As a huge football fan, I was anxiously looking forward to the opening weekend of the NFL. The kickoff game between the Packers and the Saints was great, and Sunday’s games looked to be just as promising. In the end as I recall my first relaxing football Sunday of the season, however, I’m struck by something so much more powerful.
I knew that Sunday was the 10th anniversary of 9-11, and I had read about all that the NFL was planning in tribute. I knew I would be emotional, but I had no idea just how deep those emotions would run. The thing is, I didn’t have a personal relationship with anyone lost that day but somehow the tragic losses and sacrifices of that day still feel very personal to me. Like so many, I remember every moment of that fateful morning. I watched the second plane hit and I sat in my bed, paralyzed, horrified and helpless as the nightmare unfolded before my eyes.
Leading up to this past weekend I had been reading the articles and watching the videos about the victims. The loved ones left behind, the children who were orphaned and the heros who gave all, either in their life that day, or in the after effects and cancers now shortening their remaining time as a result of their selfless acts. As I watched the tributes on Sunday, it struck me how appropriate it was that these tributes should happen in and around sporting events such as this.

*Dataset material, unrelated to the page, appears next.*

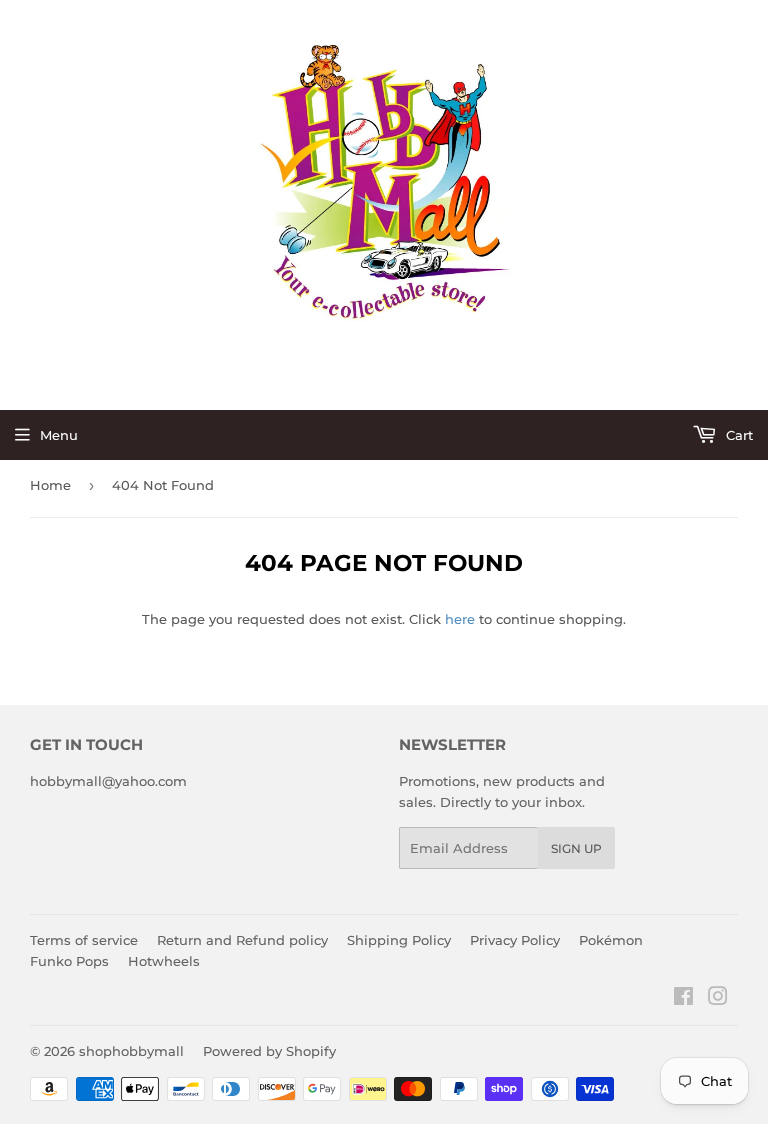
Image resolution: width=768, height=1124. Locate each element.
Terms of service (84, 940)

Even at a game such as the Steelers/Ravens, a VERY ugly rivalry – enemies united and found common ground in the pre-game tributes. As I thought about it, there really are very few things that unite people in this country more than sports. Whether it’s football, basketball, baseball, hockey or whatever your sport of choice – if you’re a fan, you understand what I’m referring to when I talk about the brotherhood and the camaraderie that come with being a “fill-in-your-team-here” fan.
I saw and felt that same feeling as an American in the aftermath of 9-11, and I know many others who did as well. I guess it’s a sad statement that it took such a senseless tragedy to ignite that patriotic candle that seemed to have nearly burnt out for so many, but nevertheless, I felt that candle burning very bright in everyone I saw and spoke to in those days that followed. “Never Forget” is a statement often used to refer to what happened that day, and I think that message is extremely important.
I have always considered myself to be patriotic. I’m married to an Army veteran and yes, I believe that children should learn and recite the national anthem in school. I have at time found myself very conflicted because I am so disheartened by the political bullshit that goes on in this country, and I believe we’ve largely lost sight of the values that this country was founded on. Nevertheless, following this weekend, I find myself motivated once again to ensure that my sons know and learn the proper respect for their country and for those that have given life and limb to protect them and their freedoms. God Bless America!